My sister is dress shopping for her daughter's wedding. No, not for the bridal gown -- my niece already took care of that. Two appointments and done! She knew exactly what she wanted and found it, just like that, at a lovely store in Portland, Maine.
My sister also knows what she wants, so she contacts the nearest shop that carries this particular designer of MOTB (Mother-of-the-Bride) dresses. She makes an appointment, is assigned a consultant over the phone, and excitedly makes plans to visit the shop eighty miles away, a shop which conveniently is located a half-mile from my house.

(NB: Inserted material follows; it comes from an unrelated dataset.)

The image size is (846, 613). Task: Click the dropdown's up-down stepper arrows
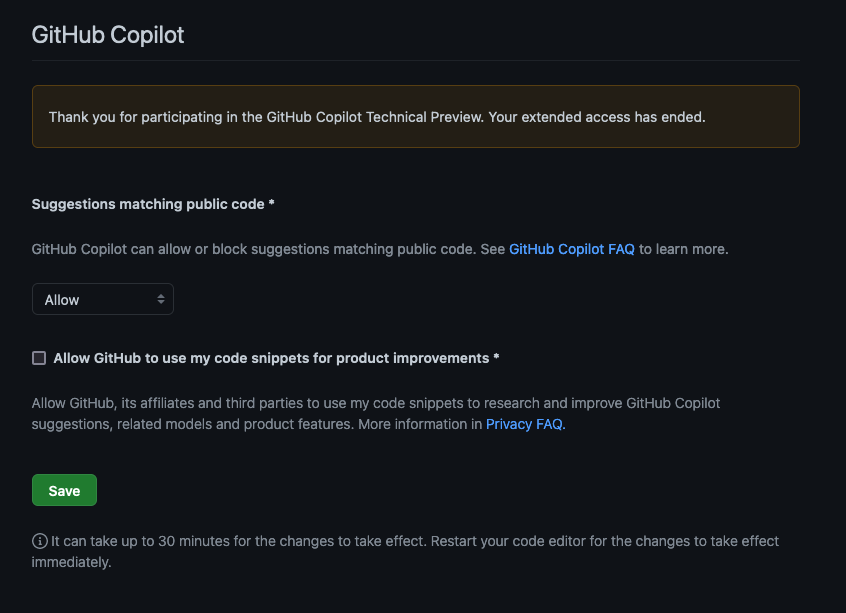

When we go into the shop, an old fixture in this town, we are immediately ignored. The consultant never materializes, but an elderly woman does. No one seems to know what we're talking about, nor is anyone willing to move from the computer at the register. No one except Nana.
Mamere is not very helpful. Her one helpful suggestion is to try on a glitzy, feather-encrusted long gown that is exactly NOT the color my sister is looking for. "Pewter," my sister explains, showing a picture of the dress she thought she was coming to see, "like a silver or gray."

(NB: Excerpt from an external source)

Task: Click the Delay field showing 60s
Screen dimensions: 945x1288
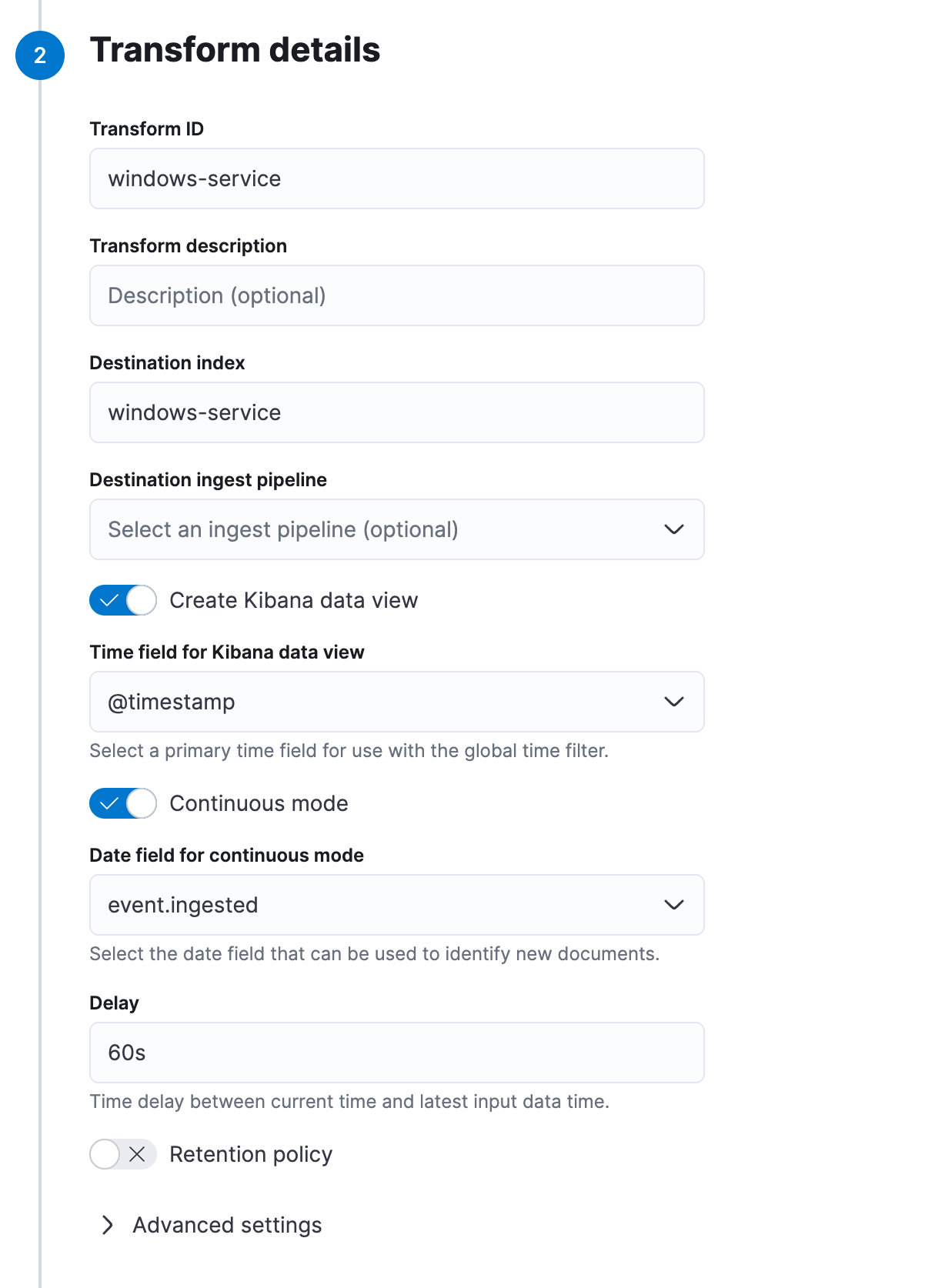Action: [396, 1053]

"This one is gray ... a little ..." explains Granny, attempting to hang the dress on a hook. The dress clearly weighs more than Aunt Bee does and is most probably straining what is left of the woman's back muscles. This dress is a nude-shade underneath with a smoky black overlay, giving my sister the appearance of being naked in a fog storm while holding green and aqua disco chickens that are molting. Oh, SHE looks fabulous; the DRESS, not so much.
Finally, my niece, daughter, and I start pulling dresses for my sister, since Aunt Clara certainly isn't going to do it, and Lead Butt is still sitting at the computer, completely disinterested in the fact that my sister, a concert soloist, has money to spend on this dress. As a matter of fact, she could also be shopping for concert attire, for all these women know, but no one ... NO ONE ... bothers to ask.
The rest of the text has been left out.